• [SECCIÓN DE TEXTO]
En su segunda vida, cuando ya tenía más
 de setenta años, el tiempo y Chavela caminaron de la mano, en España 
encontró una complicidad que Méjico le negó. Y en el seno de esta 
complicidad Chavela alcanzó una plenitud serena, sus canciones ganaron 
en dulzura, y desarrolló todo el amor que también anidaba en su 
repertorio. “Oye, quiero la estrella de eterno fulgor, quiero la copa 
más fina de cristal para brindar la noche de mi amor. Quiero la alegría 
de un barco volviendo, y mil campanas de gloria tañendo para brindar la 
noche de mi amor.” A lo largo de los años noventa y parte de este siglo,
 Chavela vivió esta noche de amor, eterna y feliz con nuestro país, y 
como cada espectador, siento que esa noche de amor la vivió 
exclusivamente conmigo. Chavela te cantaba solo a tí, al oído, y cuando 
el torrente de su voz fue menos potente, (no hablo de declive, ella no 
lo conoció, hizo y cantó lo que quiso y como quiso) Chavela se volvió 
más íntima. Las mejores versiones de “La llorona” las interpretó en sus 
últimos conciertos. Abordaba la canción con un murmullo, y en ese tono 
continuaba, recitando palabra por palabra, hasta llegar al épico final. 
Cantar lo que se dice cantar solo cantaba la última estrofa, de un modo 
ascendente hasta gritar su última y breve palabra. “Si como te quiero 
quieres llorona, quieres que te quiera más. Si ya te he dado la vida, 
llorona, qué más quieres. ¡Quieres MÁS!"  Estremecía escuchar la palabra
 “más” gritada por Chavela.
La presenté en decenas de 
ciudades, recuerdo cada una de ellas, los minutos previos al concierto 
en los camerinos, ella había dejado el alcohol y yo el tabaco y en esos 
instantes éramos como dos síndromes de abstinencia juntos, ella me 
comentaba lo bien que le vendría una copita de tequila, para calentar la
 voz, y yo le decía que me comería un paquete de cigarrillos para 
combatir la ansiedad, y acabábamos riéndonos, cogidos de la mano, 
besándonos. Nos hemos besado mucho, conozco muy bien su piel.
Los
 años de apoteosis española hicieron posible que Chavela debutara en el 
Olympia de París, una gesta que solo había conseguido la gran Lola 
Beltrán antes que ella. En el patio de butacas tenía a mi lado a Jeanne 
Moreau, a veces le traducía alguna estrofa de la canción hasta que 
Moreau me murmuró “no hace falta, Pedro, la entiendo perfectamente” y no
 porque supiera español.
Y con su deslumbrante actuación 
en el Olympia parisino consiguió, por fin, abrir las puertas que más 
férreamente se le habían cerrado, las del Teatro Bellas Artes de Méjico 
DF, otro de sus sueños. Antes de la presentación en París un periodista 
mejicano me agradeció mi generosidad con Chavela. Yo le respondí que lo 
mío no era generosidad, sino egoísmo, recibía mucho más que daba.

• [DATOS EXTRAÍDOS]
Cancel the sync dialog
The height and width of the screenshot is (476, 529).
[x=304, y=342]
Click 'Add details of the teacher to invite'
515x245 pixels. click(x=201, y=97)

• [PROBLEMAS Y TAREAS]
**a)** Según el texto sobre Chavela, ¿quién había logrado debutar en el Olympia de París antes que ella?
**b)** Escribe la continuación del texto sobre Chavela a partir de su última oración.
Los datos no desempeñan ningún papel en esto.

• [RESULTADOS POR TAREA]
**a)** Lola Beltrán.

**b)**
También le dije que aunque no creía en la generosidad sí creía en la 
mezquindad, y me refería justamente al país de cuya cultura Chavela era 
la embajadora más ardiente. Es cierto que desde que empezara a cantar en
 los años cincuenta en pequeños antros (¡lo que hubiera dado por conocer
 El Alacrán, donde debutó con la bailarina exótica Tongolele!) Chavela 
Vargas fue una diosa, pero una diosa marginal. Me contó que nunca se le 
permitió cantar en televisión o en un teatro. Después del Olympia su 
situación cambió radicalmente. Aquella noche, la del Bellas Artes del 
D.F., también tuve el privilegio de presentarla, Chavela había alcanzado
 otro de sus sueños y fuimos a celebrarlo y a compartirlo con la persona
 que más lo merecía, José Alfredo Jiménez, en el bar Tenampa de la Plaza
 de Garibaldi. Sentados debajo de uno de los murales dedicados al 
inconmensurable José Alfredo bebimos y cantamos hasta el amanecer (ella 
no, solo bebió agua aunque al día siguiente los diarios locales 
titulaban en su portada “Chavela vuelve al trago”). Cantamos hasta el 
delirio todos los que tuvimos la suerte de acompañarla esa noche, pero 
sobre todo cantó Chavela, con uno de los mariachis que alquilamos para 
la ocasión. Era la primera vez que la escuchábamos acompañada por la 
formación original y típica de las rancheras. Y fue un milagro, de los 
tantos que he vivido a su lado.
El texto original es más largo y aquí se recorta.